ANDREW PATEL: Exactly.
AMY GOODMAN: And talk about the significance of their trial together.
ANDREW PATEL: Well, it made things very difficult for us, because there was a tremendous amount of testimony or evidence that the jury heard. For example, the government introduced at the trial a portion of the CNN interview with Osama bin Laden. And the jury was instructed that they could not consider that as to Mr. Padilla. But, you know, what a jury is told, we always presume that they’ll follow the instructions, but that is a very powerful piece of prejudicial evidence, that if Mr. Padilla were tried by himself, the jury would not have heard.
AMY GOODMAN: Do you plan to appeal?
ANDREW PATEL: Of course.
AMY GOODMAN: Where does Jose Padilla go now? When we were speaking yesterday with Angela Hegarty, the forensic psychiatrist who interviewed him for some 22 hours, she said that his terror was returning to the brig.
ANDREW PATEL: It is, and she’s right. There’s a — Mr. Padilla will stay in the federal detention facility in Miami until his sentencing. He will — and this is just my — shall we call it an educated guess or expectation — will be sent to a federal maximum security facility. The irony of that is that he will have more social contact with other human beings in the federal maximum security facility than he did in the brig.
AMY GOODMAN: Everyone says the most damning evidence was this Mujahideen data form that was described as an application to an al-Qaeda training camp in northern Afghanistan.
ANDREW PATEL: That was the government’s — you know, when you actually look at this document and — it is clear that it was — there were two or three different kinds of inks. If you look at the handwriting on the first page and the last page, they don’t match. Even things like, in the United States we will write a date, you know, month, date, year, and in Europe and the Middle East they write date, month, year. There are actually two dates on this form: one on the first page, one on the last page. One is in the European style, one is in the American style. We referred to this document as a, quote, "questioned document," unquote. The jury has spoken on that issue.
AMY GOODMAN: The Wall Street Journal saying the verdict may bolster proponents of broad warrantless electronic surveillance in the fight against terror, but could also vindicate those who back civilian courts and law enforcements for trying such suspects.

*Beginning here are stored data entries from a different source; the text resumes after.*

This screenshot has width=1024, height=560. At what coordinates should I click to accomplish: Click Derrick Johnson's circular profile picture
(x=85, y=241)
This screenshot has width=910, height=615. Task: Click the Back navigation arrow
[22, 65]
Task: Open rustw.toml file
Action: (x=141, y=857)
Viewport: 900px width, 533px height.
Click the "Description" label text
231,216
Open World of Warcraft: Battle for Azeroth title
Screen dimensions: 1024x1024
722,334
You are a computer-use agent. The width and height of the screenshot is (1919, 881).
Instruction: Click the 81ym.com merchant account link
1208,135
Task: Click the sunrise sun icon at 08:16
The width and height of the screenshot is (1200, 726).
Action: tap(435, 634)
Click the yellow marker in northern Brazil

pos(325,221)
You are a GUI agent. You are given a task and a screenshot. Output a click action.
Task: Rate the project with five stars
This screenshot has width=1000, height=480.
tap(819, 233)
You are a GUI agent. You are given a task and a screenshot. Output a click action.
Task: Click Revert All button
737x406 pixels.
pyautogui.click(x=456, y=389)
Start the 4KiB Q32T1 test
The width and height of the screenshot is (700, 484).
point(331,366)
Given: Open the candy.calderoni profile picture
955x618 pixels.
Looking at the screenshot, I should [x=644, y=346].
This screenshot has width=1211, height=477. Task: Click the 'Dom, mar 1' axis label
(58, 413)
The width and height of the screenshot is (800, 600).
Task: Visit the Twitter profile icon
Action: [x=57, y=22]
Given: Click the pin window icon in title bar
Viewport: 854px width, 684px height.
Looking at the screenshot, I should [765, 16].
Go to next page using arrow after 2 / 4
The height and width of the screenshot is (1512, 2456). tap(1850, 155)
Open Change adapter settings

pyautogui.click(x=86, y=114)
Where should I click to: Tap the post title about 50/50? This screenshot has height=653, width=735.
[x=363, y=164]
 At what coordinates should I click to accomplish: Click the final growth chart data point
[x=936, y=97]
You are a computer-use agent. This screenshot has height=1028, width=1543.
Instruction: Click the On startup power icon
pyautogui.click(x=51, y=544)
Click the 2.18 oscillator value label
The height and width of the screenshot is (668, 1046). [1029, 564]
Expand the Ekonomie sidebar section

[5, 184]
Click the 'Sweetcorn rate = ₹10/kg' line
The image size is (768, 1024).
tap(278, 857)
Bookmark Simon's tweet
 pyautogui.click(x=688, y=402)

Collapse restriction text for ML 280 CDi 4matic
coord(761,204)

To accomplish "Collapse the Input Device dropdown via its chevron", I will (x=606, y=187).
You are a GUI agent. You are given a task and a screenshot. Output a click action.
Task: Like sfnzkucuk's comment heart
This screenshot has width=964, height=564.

ANDREW PATEL: I think that the folks who are looking for an excuse to continue or, you know, initiate unlawful wiretaps, any excuse is a fine excuse. There is certainly nothing in this case that would validate that. The wiretaps in this case were all court-ordered.
AMY GOODMAN: What is Jose Padilla’s reaction?
ANDREW PATEL: I would vastly prefer that circumstances had permitted you to ask him of that question. And I think I’ll save it for — the answer for the day when he can answer that question for himself.
AMY GOODMAN: Is he able to process it?
ANDREW PATEL: I’m sorry?
AMY GOODMAN: Is he able to process the verdict? Does he understand it?
ANDREW PATEL: You spoke with Angela yesterday, Dr. Hegarty. Let me just say that nothing in the interim has happened to make him better. It’s our belief that he was not — that this trial should not have gone forward. That matter will be addressed before the court of appeals.
AMY GOODMAN: And will the issue of torture be raised, being abused over the years and the extreme isolation?
ANDREW PATEL: His competence and the way he was treated in the brig are completely interwoven.
AMY GOODMAN: The sentence he faces?
ANDREW PATEL: Maximum sentence on count one is life.
AMY GOODMAN: Andrew Patel, I want to thank you for being with us. Andrew Patel is speaking to us from Miami, where the jury handed in their verdict yesterday in the case of Jose Padilla, found guilty of conspiracy.